Aku pun menyambut pemberian itu dengan sejuta tanya di
benakku. Kekhawatiranku memuncak, kalau-kalau ada sesuatu yang terjadi padanya.
Segera
saja kubaca sepucuk surat darinya:
Ini mungkin bukan cara menyenangkan
untuk meninggalkanmu. Tapi aku yakin, ini adalah cara terbaik. Setidaknya, kita
tak perlu berbasa-basi lagi dan menambah deretan kenangan yang akan semakin
membebani. Seperti yang pernah kukatakan padamu, suatu saat kita akan berpisah.

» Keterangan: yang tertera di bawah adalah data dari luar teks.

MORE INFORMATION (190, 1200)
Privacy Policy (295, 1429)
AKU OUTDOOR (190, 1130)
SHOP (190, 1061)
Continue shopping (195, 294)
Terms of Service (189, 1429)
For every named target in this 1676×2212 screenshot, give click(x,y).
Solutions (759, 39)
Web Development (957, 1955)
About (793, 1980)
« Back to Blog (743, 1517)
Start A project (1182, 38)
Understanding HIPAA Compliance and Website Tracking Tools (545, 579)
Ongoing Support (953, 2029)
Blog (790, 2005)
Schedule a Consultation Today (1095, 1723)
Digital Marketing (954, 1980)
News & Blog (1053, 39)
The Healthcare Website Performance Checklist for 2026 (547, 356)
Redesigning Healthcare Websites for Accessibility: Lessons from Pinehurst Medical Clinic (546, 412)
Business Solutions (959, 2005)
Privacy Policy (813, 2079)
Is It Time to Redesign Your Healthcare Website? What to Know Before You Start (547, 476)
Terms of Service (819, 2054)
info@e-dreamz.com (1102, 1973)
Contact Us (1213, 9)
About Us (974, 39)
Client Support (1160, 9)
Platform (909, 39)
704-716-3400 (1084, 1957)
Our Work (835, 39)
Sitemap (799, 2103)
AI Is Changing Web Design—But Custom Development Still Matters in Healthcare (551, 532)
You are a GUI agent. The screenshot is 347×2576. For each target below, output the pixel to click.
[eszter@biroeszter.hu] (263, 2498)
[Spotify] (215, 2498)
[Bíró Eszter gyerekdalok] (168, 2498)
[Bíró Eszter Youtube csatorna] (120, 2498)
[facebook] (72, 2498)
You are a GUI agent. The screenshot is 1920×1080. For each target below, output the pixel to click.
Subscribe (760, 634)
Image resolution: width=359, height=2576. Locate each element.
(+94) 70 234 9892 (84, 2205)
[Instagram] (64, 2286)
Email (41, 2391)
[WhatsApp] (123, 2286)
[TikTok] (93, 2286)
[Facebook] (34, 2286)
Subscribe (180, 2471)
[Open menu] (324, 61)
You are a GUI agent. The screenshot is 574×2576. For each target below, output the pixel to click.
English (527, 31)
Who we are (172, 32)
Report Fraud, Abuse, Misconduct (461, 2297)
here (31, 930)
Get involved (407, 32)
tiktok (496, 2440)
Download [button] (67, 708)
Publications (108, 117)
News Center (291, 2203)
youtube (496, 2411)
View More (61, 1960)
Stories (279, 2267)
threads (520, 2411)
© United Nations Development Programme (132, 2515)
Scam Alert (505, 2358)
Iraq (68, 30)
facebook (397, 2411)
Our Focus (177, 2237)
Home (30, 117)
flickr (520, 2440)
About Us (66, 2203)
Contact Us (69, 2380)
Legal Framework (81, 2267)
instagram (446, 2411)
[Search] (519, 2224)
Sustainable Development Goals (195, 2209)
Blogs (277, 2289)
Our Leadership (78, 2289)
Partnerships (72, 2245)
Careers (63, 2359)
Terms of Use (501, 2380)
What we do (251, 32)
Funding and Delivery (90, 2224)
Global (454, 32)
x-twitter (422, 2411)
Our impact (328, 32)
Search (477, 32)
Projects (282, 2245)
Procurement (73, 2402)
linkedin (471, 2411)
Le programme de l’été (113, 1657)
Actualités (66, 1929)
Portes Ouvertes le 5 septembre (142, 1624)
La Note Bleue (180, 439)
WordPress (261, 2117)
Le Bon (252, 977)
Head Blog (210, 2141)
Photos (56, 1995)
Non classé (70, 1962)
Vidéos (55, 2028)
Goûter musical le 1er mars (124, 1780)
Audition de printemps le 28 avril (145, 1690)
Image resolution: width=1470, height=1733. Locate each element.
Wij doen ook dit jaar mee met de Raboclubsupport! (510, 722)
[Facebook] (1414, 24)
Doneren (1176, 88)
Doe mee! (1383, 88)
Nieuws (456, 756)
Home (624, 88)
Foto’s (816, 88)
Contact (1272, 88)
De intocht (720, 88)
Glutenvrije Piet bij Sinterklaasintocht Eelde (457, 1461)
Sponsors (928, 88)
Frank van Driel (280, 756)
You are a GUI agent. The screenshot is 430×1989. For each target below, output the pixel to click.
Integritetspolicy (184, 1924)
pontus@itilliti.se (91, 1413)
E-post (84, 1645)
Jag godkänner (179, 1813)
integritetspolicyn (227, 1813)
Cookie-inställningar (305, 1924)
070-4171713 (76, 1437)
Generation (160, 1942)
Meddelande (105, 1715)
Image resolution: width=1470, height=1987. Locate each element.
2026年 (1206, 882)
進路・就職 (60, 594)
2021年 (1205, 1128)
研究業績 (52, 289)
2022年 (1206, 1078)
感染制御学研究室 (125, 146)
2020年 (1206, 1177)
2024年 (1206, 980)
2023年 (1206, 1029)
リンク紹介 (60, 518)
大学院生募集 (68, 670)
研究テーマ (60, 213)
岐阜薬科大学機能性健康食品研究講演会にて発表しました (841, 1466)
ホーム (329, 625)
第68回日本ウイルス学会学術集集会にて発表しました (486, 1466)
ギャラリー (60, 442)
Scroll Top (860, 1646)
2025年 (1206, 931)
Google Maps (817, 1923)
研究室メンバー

Waktu akan mengalah kita. Dan itu terjadi, aku harus mengalah pada waktu, dan
meninggalkanmu. Maafkan aku, dan terima kasih telah menjadi sahabatku.
Aku
benar-benar tersentak membaca rangkaian pesan perpisahan itu, meski aku belum
benar-benar tahu apa yang terjadi.
“Ada
apa dengan Dita, Bu?” tanyaku, penuh penasaran.
Risa
tampak bersedih. “Kukira Dita pernah cerita padamu, Nak?”
Aku
menggeleng. “Cerita apa, Bu?”
“Anu,
Dita…” Ia terdiam beberapa detik, lalu berucap dengan tutur kata yang terdengar
berat. “Dita mengidap kanker stadium IV, Nak. Dokter telah memvonis hidupnya
tak lama lagi.”
Aku
benar-benar terenyak. Perlu waktu beberapa saat untuk aku bisa menerima
penjelasan itu.
“Sekarang,
dia berada di mana?” tanyaku.
Risa
menggeleng-gelengkan kepalanya. “Aku juga tak tahu, Nak. Ia merahasiakannya.”
Dan
seketika, aku merasa berada di antara hidup dan mati.